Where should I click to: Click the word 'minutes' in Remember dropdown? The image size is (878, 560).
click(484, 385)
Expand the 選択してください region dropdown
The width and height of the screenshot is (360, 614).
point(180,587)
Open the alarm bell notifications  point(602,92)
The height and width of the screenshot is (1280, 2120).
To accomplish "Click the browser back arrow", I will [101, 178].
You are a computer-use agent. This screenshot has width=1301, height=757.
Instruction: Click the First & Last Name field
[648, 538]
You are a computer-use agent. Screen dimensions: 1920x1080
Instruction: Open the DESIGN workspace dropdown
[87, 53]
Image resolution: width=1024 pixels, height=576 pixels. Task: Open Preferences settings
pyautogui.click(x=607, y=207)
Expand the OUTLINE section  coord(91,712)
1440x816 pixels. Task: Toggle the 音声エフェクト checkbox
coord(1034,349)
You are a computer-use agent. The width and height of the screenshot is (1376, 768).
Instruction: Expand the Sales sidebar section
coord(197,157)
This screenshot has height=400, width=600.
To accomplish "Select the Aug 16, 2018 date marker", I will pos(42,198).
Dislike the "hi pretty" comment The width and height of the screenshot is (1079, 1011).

Task objective = Could you reproduce every line of the material above without any changes?

The completed task =
Where should I click to: Click the word 'minutes' in Remember dropdown? The image size is (878, 560).
click(484, 385)
Expand the 選択してください region dropdown
The width and height of the screenshot is (360, 614).
point(180,587)
Open the alarm bell notifications  point(602,92)
The height and width of the screenshot is (1280, 2120).
To accomplish "Click the browser back arrow", I will [101, 178].
You are a computer-use agent. This screenshot has width=1301, height=757.
Instruction: Click the First & Last Name field
[648, 538]
You are a computer-use agent. Screen dimensions: 1920x1080
Instruction: Open the DESIGN workspace dropdown
[87, 53]
Image resolution: width=1024 pixels, height=576 pixels. Task: Open Preferences settings
pyautogui.click(x=607, y=207)
Expand the OUTLINE section  coord(91,712)
1440x816 pixels. Task: Toggle the 音声エフェクト checkbox
coord(1034,349)
You are a computer-use agent. The width and height of the screenshot is (1376, 768).
Instruction: Expand the Sales sidebar section
coord(197,157)
This screenshot has height=400, width=600.
To accomplish "Select the Aug 16, 2018 date marker", I will pos(42,198).
Dislike the "hi pretty" comment The width and height of the screenshot is (1079, 1011).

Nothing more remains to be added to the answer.